**What to work on**
Range to repeat from the listing below: the line containing "This screenshot has height=673, width=1200." down to the line containing "the ellipsis on", both included. Copy it exactly, pictures excluded, and add nothing else.

**Excerpted data**
════════════════════

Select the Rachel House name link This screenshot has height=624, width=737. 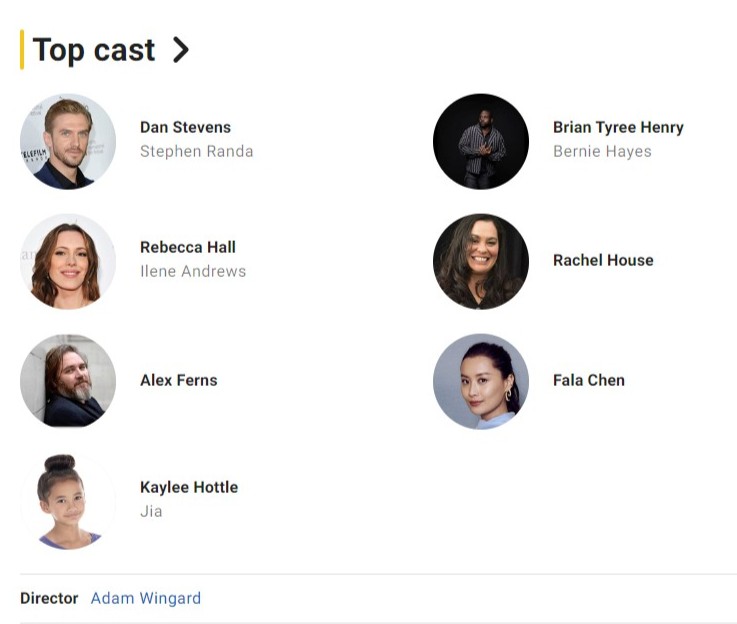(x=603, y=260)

════════════════════

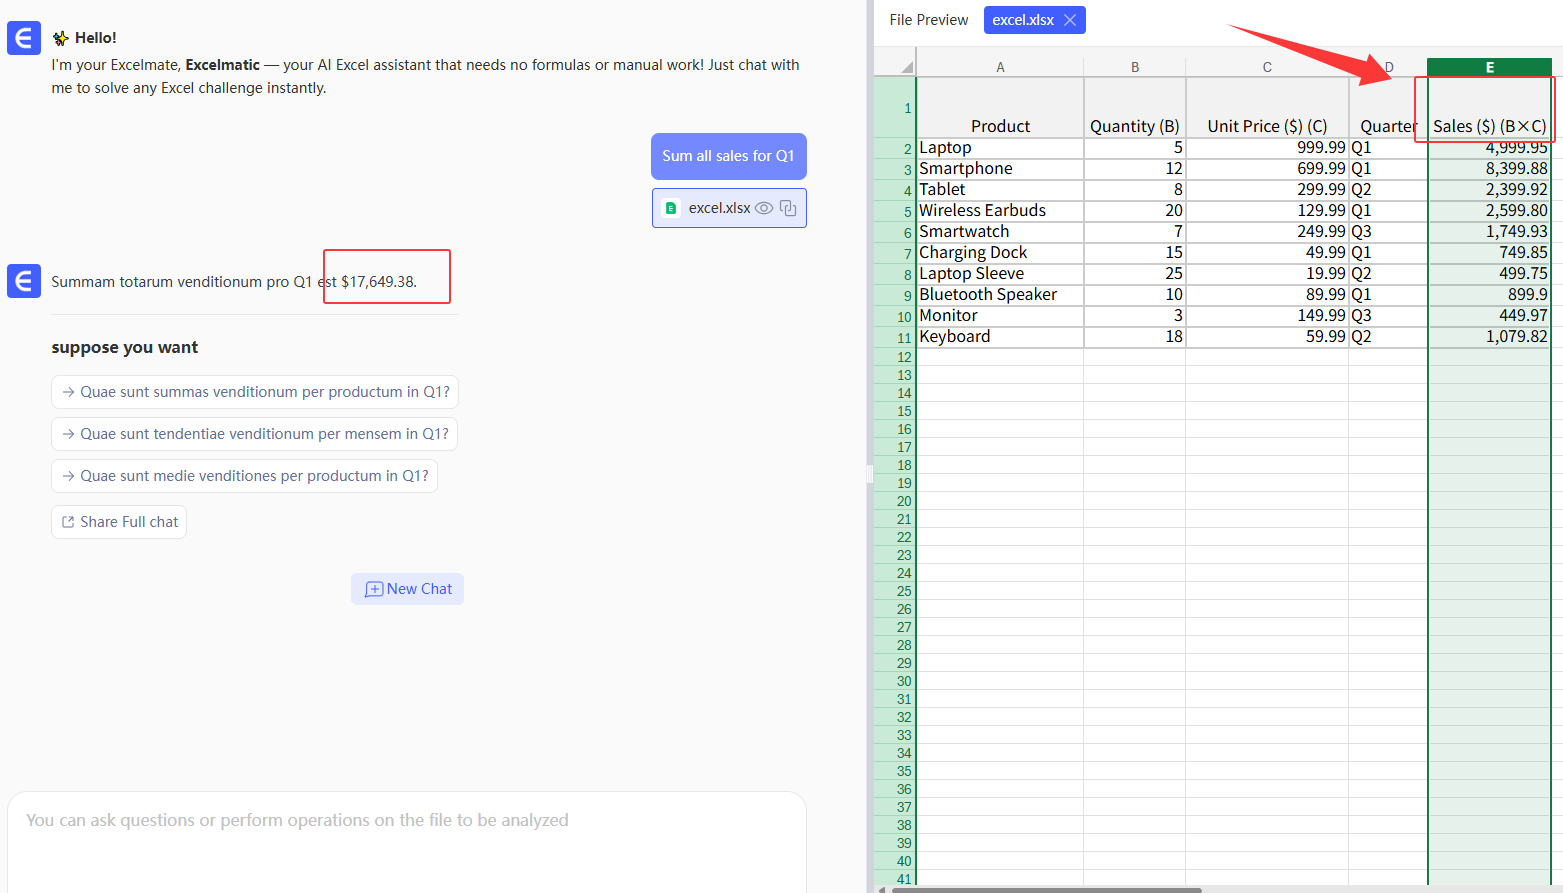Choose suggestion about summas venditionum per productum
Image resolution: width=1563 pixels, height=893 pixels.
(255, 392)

════════════════════

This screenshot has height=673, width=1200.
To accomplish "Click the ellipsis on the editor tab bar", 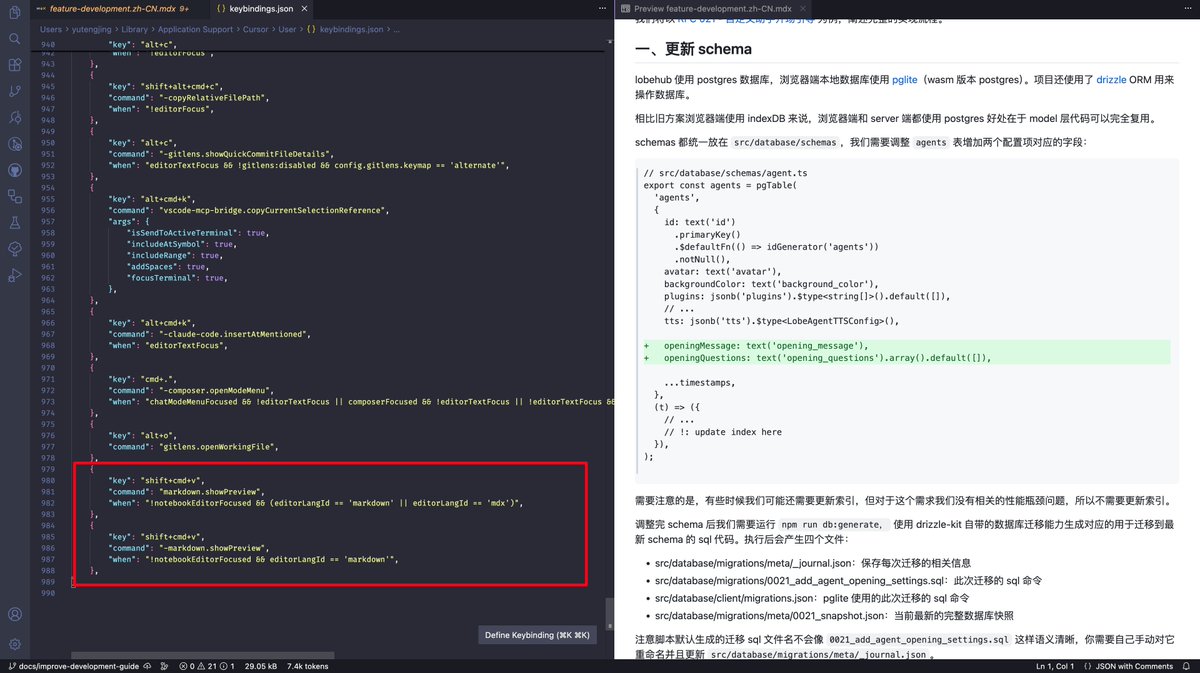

════════════════════

**Task response**
This screenshot has height=673, width=1200.
To accomplish "Click the ellipsis on the editor tab bar", 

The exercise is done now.